_TASK INSTRUCTIONS:_
Reproduce the material from the line with "Viewport: 1059px width, 1148px" up to and including the line with "click(150, 1527)", changing "reorder handle" to "drag handle" and leaving everything else unchanged.

[Source data]
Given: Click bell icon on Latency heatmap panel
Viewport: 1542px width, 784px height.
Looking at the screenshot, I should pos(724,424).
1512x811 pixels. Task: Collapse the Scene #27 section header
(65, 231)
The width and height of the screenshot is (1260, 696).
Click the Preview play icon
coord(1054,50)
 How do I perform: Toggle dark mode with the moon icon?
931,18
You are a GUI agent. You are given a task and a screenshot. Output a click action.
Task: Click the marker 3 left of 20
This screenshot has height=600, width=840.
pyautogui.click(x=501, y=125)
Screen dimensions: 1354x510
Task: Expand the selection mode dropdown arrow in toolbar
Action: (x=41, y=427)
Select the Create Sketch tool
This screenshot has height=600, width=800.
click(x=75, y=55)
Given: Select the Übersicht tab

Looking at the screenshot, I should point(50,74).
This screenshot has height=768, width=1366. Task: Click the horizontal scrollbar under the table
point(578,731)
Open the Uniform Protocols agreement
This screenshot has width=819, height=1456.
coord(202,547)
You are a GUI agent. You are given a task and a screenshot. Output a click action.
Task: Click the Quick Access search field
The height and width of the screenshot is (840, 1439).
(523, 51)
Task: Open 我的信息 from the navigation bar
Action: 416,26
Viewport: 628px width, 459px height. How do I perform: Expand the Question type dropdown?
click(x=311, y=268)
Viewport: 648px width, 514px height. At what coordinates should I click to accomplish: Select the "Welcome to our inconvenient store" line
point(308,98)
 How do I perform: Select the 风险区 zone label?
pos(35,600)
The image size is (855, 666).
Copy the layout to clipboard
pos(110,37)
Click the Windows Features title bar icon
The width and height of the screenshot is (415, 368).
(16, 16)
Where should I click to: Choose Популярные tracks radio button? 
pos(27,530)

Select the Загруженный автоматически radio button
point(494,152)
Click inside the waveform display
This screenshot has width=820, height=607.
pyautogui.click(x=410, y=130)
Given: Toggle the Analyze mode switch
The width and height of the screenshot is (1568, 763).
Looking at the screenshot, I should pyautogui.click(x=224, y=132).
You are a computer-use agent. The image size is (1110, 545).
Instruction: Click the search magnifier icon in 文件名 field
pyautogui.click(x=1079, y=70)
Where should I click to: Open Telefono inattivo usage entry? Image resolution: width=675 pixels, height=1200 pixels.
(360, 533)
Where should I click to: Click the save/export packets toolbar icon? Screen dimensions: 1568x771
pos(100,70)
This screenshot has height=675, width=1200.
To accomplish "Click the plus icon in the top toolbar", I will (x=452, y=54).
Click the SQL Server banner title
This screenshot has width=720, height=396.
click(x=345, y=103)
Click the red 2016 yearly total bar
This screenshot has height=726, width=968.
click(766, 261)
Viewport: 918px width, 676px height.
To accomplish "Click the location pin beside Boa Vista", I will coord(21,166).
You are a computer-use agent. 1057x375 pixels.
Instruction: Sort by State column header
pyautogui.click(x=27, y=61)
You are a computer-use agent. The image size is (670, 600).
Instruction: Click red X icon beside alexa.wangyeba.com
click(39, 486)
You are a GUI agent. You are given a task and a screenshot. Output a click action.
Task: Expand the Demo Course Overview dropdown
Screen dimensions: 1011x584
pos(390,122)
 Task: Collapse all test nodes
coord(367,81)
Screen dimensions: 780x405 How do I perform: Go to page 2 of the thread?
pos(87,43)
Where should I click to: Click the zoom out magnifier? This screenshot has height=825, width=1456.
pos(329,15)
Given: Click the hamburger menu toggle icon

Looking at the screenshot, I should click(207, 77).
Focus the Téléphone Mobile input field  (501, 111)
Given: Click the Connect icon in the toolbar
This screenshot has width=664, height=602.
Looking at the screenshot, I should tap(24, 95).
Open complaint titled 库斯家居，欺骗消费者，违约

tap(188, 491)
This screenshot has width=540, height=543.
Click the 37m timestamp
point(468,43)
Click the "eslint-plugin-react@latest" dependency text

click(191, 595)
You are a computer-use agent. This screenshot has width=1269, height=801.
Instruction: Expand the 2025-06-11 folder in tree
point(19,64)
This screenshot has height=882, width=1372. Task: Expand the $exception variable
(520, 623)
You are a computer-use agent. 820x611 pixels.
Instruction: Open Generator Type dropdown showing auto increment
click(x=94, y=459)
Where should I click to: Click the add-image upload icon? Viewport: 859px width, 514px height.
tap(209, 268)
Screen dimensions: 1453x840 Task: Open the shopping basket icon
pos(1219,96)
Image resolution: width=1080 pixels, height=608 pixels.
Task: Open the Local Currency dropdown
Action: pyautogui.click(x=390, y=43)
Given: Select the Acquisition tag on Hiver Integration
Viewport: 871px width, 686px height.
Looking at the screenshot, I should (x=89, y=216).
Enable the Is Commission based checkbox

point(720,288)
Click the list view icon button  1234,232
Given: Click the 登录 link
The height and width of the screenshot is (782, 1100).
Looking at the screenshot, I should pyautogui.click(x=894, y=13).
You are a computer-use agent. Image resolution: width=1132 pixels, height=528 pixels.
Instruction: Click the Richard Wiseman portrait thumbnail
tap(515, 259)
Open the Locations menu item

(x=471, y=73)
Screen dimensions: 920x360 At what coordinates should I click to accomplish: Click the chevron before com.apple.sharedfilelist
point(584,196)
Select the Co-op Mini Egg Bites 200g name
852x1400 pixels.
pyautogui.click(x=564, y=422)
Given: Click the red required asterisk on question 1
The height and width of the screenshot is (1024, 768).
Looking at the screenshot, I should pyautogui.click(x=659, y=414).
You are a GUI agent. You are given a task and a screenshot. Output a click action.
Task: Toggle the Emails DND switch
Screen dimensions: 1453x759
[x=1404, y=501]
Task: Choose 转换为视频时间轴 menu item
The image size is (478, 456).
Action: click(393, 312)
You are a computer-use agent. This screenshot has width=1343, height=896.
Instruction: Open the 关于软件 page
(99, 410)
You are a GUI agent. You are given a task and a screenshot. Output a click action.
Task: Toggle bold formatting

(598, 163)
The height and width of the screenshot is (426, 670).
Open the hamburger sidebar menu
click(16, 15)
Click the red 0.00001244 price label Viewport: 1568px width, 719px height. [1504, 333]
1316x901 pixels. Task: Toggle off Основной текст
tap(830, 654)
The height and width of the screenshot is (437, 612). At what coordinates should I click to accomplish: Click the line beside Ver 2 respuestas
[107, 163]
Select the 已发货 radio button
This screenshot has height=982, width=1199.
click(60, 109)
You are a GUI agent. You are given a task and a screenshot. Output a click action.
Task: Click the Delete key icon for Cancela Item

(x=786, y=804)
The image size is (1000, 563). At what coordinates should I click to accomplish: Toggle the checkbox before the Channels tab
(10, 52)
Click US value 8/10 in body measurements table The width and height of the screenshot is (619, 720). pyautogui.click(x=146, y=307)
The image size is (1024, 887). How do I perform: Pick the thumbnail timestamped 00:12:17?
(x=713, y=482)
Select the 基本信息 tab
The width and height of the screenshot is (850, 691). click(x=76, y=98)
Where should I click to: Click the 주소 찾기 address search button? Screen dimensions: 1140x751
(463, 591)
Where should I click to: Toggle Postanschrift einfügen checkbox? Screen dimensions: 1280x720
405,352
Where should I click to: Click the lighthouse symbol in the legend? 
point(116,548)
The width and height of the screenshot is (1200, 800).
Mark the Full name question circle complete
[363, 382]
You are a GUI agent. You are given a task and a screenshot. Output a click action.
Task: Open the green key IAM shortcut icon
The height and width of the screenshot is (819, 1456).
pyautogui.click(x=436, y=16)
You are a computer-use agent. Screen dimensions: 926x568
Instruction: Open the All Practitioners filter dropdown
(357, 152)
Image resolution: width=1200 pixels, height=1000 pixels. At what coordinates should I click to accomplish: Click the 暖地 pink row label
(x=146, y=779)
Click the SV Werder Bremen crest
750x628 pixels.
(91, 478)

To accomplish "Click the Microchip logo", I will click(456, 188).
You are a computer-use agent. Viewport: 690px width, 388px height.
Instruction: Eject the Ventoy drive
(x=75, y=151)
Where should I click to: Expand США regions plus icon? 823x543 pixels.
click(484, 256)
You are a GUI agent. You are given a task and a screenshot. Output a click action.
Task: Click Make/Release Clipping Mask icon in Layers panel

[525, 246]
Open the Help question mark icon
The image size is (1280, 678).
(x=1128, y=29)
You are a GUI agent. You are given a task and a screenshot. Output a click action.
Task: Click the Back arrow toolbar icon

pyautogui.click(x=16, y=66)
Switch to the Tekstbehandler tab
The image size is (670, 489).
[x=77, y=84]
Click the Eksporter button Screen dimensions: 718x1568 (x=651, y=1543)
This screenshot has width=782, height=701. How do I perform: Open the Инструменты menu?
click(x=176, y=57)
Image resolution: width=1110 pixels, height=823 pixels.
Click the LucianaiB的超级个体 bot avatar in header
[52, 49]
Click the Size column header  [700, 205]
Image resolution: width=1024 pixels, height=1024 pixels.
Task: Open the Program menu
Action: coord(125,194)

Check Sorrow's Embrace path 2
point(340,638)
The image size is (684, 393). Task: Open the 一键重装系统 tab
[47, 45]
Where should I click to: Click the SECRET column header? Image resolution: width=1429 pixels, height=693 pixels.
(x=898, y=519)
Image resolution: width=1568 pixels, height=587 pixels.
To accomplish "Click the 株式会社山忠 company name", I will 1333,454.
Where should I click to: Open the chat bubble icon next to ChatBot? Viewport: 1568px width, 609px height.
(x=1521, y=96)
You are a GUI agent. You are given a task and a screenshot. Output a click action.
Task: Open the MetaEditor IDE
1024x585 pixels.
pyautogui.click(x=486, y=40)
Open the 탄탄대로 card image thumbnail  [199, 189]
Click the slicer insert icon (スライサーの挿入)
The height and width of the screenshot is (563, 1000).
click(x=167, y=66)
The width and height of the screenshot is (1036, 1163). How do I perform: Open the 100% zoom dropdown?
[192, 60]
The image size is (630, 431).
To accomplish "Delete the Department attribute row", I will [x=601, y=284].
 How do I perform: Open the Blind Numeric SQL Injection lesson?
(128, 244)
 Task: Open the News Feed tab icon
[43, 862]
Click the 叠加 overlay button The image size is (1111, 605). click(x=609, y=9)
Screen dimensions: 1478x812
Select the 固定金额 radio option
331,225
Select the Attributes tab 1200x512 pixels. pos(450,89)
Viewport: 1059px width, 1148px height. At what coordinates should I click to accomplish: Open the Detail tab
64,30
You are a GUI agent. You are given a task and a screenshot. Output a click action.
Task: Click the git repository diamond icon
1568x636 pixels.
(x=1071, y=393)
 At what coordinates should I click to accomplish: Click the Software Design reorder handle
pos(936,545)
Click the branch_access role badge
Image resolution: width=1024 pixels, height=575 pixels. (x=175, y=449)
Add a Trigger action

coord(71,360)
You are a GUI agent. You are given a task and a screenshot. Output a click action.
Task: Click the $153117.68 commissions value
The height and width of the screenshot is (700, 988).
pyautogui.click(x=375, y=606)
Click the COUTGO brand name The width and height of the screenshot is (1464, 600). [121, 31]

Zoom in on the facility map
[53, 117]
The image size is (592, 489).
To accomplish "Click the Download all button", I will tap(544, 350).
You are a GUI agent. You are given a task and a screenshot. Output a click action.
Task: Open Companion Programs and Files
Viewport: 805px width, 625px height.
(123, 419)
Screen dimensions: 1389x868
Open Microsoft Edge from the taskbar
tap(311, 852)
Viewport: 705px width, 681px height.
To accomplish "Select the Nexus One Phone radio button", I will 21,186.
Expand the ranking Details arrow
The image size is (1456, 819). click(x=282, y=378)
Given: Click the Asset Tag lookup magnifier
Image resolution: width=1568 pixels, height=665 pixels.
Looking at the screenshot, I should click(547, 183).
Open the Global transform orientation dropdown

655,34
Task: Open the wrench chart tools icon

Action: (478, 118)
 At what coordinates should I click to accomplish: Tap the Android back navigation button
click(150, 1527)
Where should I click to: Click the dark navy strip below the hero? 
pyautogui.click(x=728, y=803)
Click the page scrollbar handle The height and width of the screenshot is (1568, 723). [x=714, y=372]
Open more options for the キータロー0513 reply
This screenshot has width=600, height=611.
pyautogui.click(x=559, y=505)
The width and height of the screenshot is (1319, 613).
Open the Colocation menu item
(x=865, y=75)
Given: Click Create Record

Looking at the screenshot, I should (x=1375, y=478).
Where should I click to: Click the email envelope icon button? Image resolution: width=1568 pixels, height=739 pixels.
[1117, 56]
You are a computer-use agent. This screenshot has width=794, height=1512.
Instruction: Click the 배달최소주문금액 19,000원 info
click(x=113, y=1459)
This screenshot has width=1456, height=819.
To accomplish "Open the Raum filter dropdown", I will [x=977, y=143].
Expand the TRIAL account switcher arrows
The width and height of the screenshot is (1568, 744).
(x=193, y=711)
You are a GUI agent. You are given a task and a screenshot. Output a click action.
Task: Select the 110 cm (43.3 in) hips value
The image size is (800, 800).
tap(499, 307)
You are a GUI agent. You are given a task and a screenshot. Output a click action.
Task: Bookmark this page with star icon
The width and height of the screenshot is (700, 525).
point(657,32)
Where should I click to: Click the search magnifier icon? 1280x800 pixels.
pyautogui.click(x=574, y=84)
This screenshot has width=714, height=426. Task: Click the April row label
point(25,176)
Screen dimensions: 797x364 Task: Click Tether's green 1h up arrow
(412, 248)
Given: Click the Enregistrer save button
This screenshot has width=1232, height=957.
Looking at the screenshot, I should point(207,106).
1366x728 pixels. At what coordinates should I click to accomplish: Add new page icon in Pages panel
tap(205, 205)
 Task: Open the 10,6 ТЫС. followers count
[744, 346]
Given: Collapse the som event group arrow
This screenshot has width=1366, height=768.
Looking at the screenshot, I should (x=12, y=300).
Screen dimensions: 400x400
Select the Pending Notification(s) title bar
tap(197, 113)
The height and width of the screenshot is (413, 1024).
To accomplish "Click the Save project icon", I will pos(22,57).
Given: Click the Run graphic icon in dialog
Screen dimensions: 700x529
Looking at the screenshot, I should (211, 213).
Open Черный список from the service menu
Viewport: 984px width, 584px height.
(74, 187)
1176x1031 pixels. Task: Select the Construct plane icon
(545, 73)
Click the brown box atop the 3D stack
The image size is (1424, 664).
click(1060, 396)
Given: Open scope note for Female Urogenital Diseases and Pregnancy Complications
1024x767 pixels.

_OUTPUT FOR THIS EXERCISE:_
Viewport: 1059px width, 1148px height. At what coordinates should I click to accomplish: Open the Detail tab
64,30
You are a GUI agent. You are given a task and a screenshot. Output a click action.
Task: Click the git repository diamond icon
1568x636 pixels.
(x=1071, y=393)
 At what coordinates should I click to accomplish: Click the Software Design drag handle
pos(936,545)
Click the branch_access role badge
Image resolution: width=1024 pixels, height=575 pixels. (x=175, y=449)
Add a Trigger action

coord(71,360)
You are a GUI agent. You are given a task and a screenshot. Output a click action.
Task: Click the $153117.68 commissions value
The height and width of the screenshot is (700, 988).
pyautogui.click(x=375, y=606)
Click the COUTGO brand name The width and height of the screenshot is (1464, 600). [121, 31]

Zoom in on the facility map
[53, 117]
The image size is (592, 489).
To accomplish "Click the Download all button", I will tap(544, 350).
You are a GUI agent. You are given a task and a screenshot. Output a click action.
Task: Open Companion Programs and Files
Viewport: 805px width, 625px height.
(123, 419)
Screen dimensions: 1389x868
Open Microsoft Edge from the taskbar
tap(311, 852)
Viewport: 705px width, 681px height.
To accomplish "Select the Nexus One Phone radio button", I will 21,186.
Expand the ranking Details arrow
The image size is (1456, 819). click(x=282, y=378)
Given: Click the Asset Tag lookup magnifier
Image resolution: width=1568 pixels, height=665 pixels.
Looking at the screenshot, I should click(547, 183).
Open the Global transform orientation dropdown

655,34
Task: Open the wrench chart tools icon

Action: (478, 118)
 At what coordinates should I click to accomplish: Tap the Android back navigation button
click(150, 1527)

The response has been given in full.